Roy Suryo Cs Demo Ijazah Jokowi di DPR, Razman: Ruang Gerak Mereka Makin Sempit
JAKARTA, iNews.id - Ketua Umum Kami Jokowi-Gibran, Razman Nasution merespons demonstrasi yang berdemonstrasi terkait ijazah Presiden ke-7 RI Joko Widodo (Jokowi) di Gedung DPR, Jakarta. Dia menilai ruang gerak Roy Suryo cs dalam perkara tersebut menyempit.
Razman mengatakan hal itu kemudian diluapkan lewat demonstrasi di ruang publik.
"Kalau saya boleh jujur katakan bahwa teman-teman kita dari Roy dan kawan-kawan, sebenarnya ruangnya makin sempit, dan apabila mereka ingin membuktikan kepada publik bahwa posisi hari ini kesempitan itu maka diluapkan oleh sebauh kebersamaan di Gedung DPR yang massanya tidak seberapa," ujar Razman dalam program Interupsi bertajuk 'Rismon Bebas, Nasib Roy Cs?' di iNews, Kamis (16/4/2026).

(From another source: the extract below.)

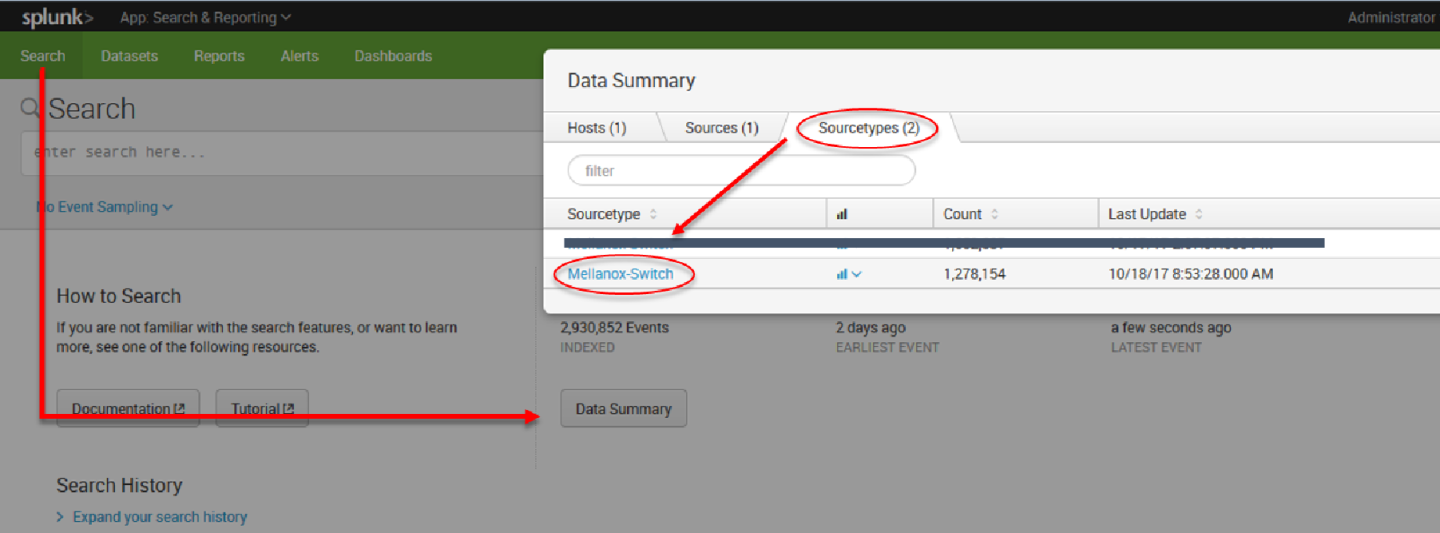Viewport: 1440px width, 533px height.
Task: Expand the No Event Sampling dropdown
Action: (x=105, y=207)
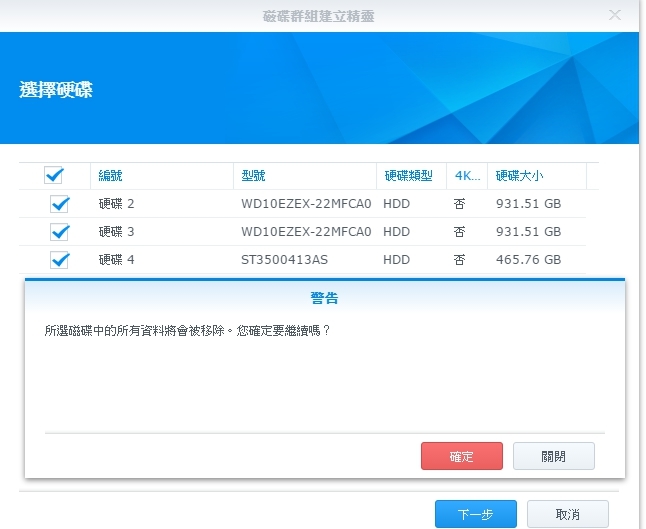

Dia menuding Roy Suryo cs berupaya menyuarakan narasi baru dalam demo tersebut. Sebab, dia menilai langkah mereka di polemik ijazah Jokowi telah tertatih-tatih.
"Mereka menyampaikan bagaimana Pak Jokowi ini, maaf ya, mereka bukan saja lagi bicara tentang ijazah, tapi sudah bicara tentang kasus-kasus yang lain. Contoh tangkap, adili Jokowi, dan lain sebagainya. Gak ada hubungannya dengan ijazah," tutur dia.
"Mereka ini mencoba membangun satu narasi baru bahwa kalau masalah ijazah mereka mulai tersudut, buka narasi baru. Sehingga mencari kawan untuk jadi bertempur baru," imbuh Razman.
Sebelumnya, Roy Suryo cs berdemonstrasi di depan Gedung DPR, Jakarta, Kamis (16/4/2026). Dia menuntut Jokowi menunjukkan ijazahnya ke publik.
Berdasarkan pantauan, Roy Suryo datang bersama puluhan orang lain sekitra pukul 14.40 WIB. Rombongan Roy Suryo cs datanga dari arah Flyover Gerbang Pemuda.
Tampak Roy Suryo berdiri di atas mobil komando. Dia juga menyuarakan orasi.
Dia berbicara menggunakan pengeras suara dari atas mobil komando. Di sampingya berdiri para pengacaranya.
Tak hanya Roy Suryo, sejumlah purnawirawan jenderal TNI ikut serta dalam aksi tersebut, salah satunya Mayjen TNI (Purn) Soenarko.
Sementara itu, massa membawa sejumlah spanduk dan poster bernada tuntutan agar Jokowi ditangkap dan diadili.